I think such platforms become useful only when the data is used for the monitoring and evaluation of national programs, budget allocation, and policymaking. We hope that the platform is best utilized not only by the planning commission but also by oversight institutions such as parliament and civil society organizations making full use of the data. There has to be a clear linkage between the database and planning and budget allocation which is happening to some extent but it needs to be used for evidence-based planning and policymaking.

DevelopmentAid: What are your views on investing in emergency preparedness and how do you ensure that aspects of gender equality and social inclusion are considered when investing in such programs?

 

UNDP Bhutan RR: Bhutan embodies social inclusion in terms of gender equality and leaving no one behind but, as it is the case with many countries, the COVID-19 crisis has illuminated existing gaps and inequalities. I know it was quite disturbing to find that in some corners of society more women are exposed to violence at home. It is important during this crisis to have very well-timed, up-to-date knowledge of who they are, where they are, and what their needs are.

DevelopmentAid: Is there anything else you would like to share with our readers that we haven’t covered?

 

UNDP Bhutan RR: Many thanks to DevelopmentAid for providing us with this wonderful opportunity to share our work and activities. The United Nations’ partnership in Bhutan is at a crossroad in a way that we are often seen as an institutional financing donor.

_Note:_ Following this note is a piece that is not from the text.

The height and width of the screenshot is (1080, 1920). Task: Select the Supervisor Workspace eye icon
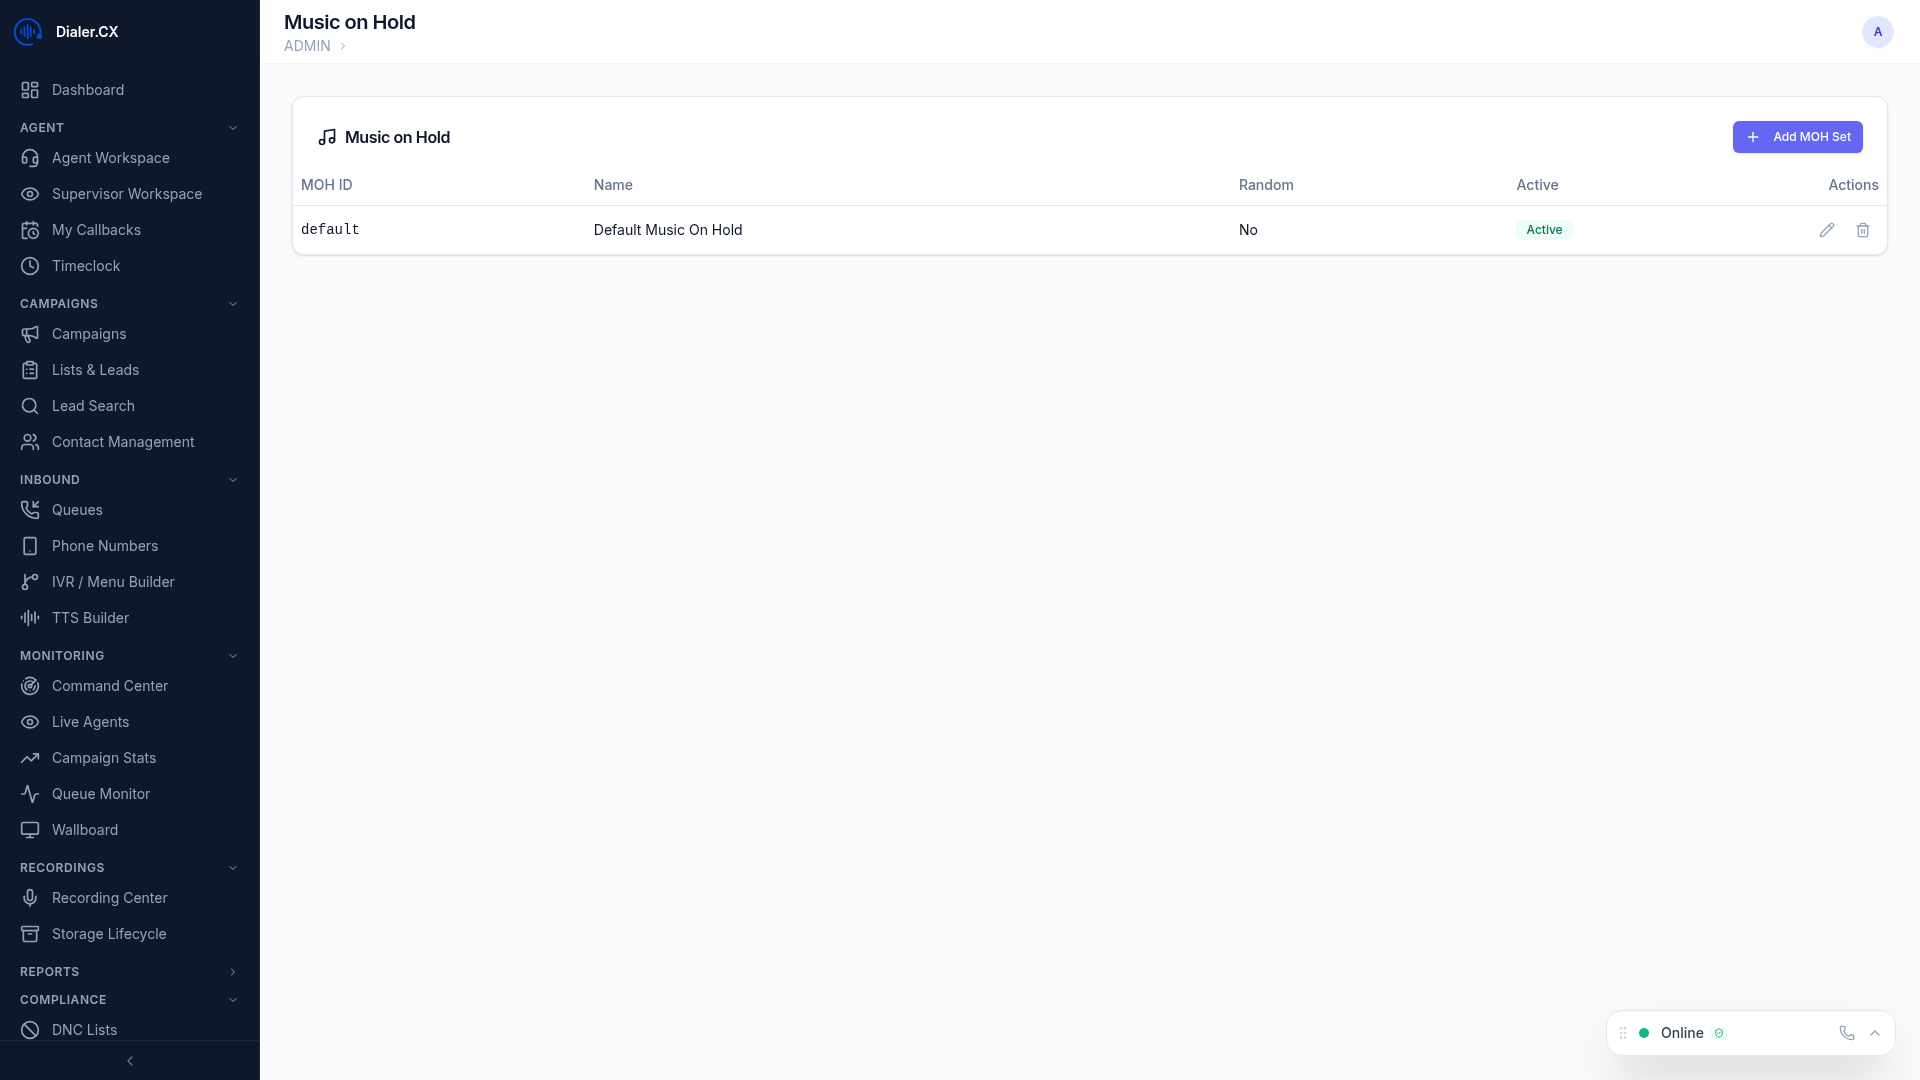click(x=30, y=194)
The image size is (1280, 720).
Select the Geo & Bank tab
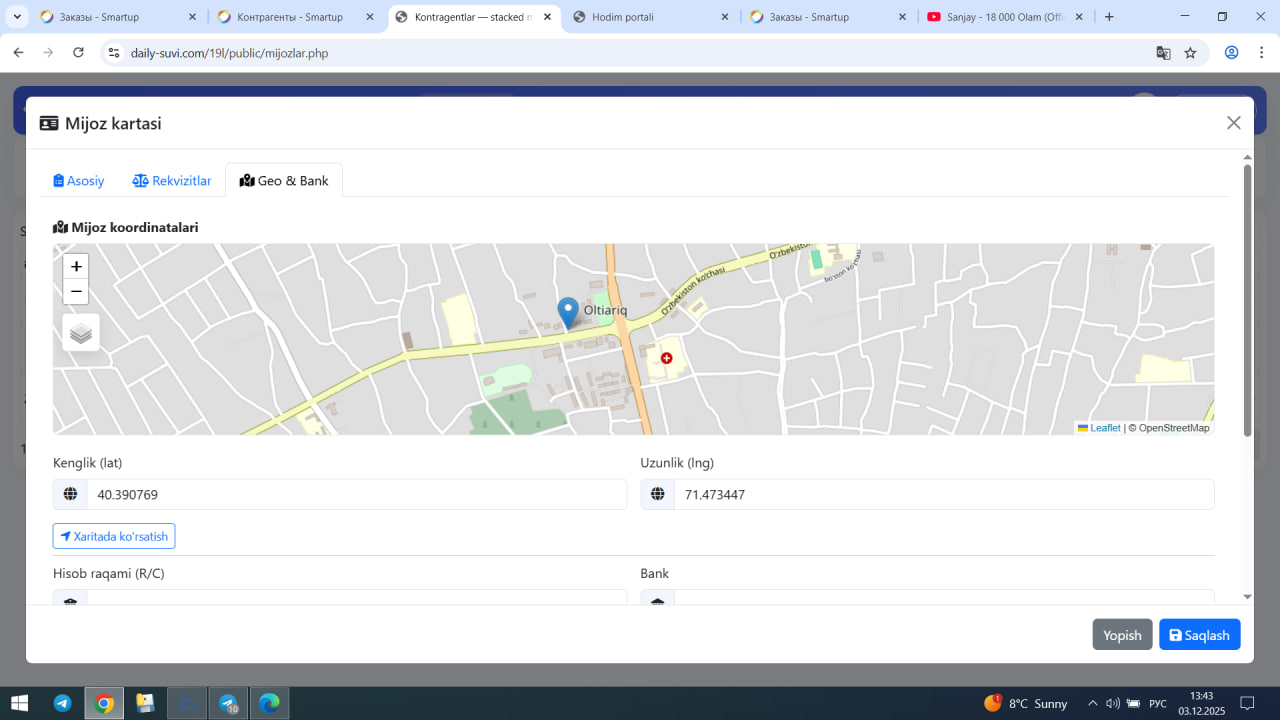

The nature of our partnership has to be really changed, we must continue to ensure that we can offer what the country needs, and also our partners need to think through how they would like to be made more aware using the UNDP’s vast network of knowledge and experiences. I just want to say that this is also time for both parties and for all of us to reflect how UNDP can continue to be of relevance at this time of critical juncture for Bhutan.